[START PAGE]
# stiff, Stiff, STIFF!



## MR Bulk (Feb 26, 2003)

I know I posted about this before, but it got lost or I'm searching under the wrong key words, but I talk about it again because lately I have been playing with the Legend LX a lot (posible DIY mod coming out here once I get the part to show everybody) and was getting a little dent in my thumb due to the stiff (and I mean STIFF) spring in the LX's tailswitch. So anyway I took the spring from the Legend 3AA and swapped it (even compressed it a little to soften/shorten it further) and it now works like a charm. Just thought some might find this bit of info useful.


----------



## yclo (Feb 26, 2003)

http://www.candlepowerforums.com/ubbthreads/showflat.php?Cat=&Board=UBB1&Number=15751

You mean this thread? Or was it another one?


----------



## Slick (Feb 26, 2003)
[END PAGE]
[START RECORDED INFORMATION]
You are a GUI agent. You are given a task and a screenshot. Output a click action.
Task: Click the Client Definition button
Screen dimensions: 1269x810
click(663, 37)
[END RECORDED INFORMATION]
WHAT TO WORK ON
Supply the next part of the tailswitch spring thread, starting after its last line. The data above stands apart from the tailswitch spring thread.

WRITTEN RESPONSE
When I first saw this thread, I thought you were going to tell us that you caved in to one of those Viagra adds that the spammers keep sending in email... /ubbthreads/images/graemlins/ohgeez.gif

But yeah, I've even noticed that the springs that Brinkmann uses in the AA Legend tailcap switches come in various diameters (for the wire they're wound with). Consequently, there can be a great deal of variation of stiffness between switches of even the same type. 

*EDIT* - RAD just posted a photo of this in this thread.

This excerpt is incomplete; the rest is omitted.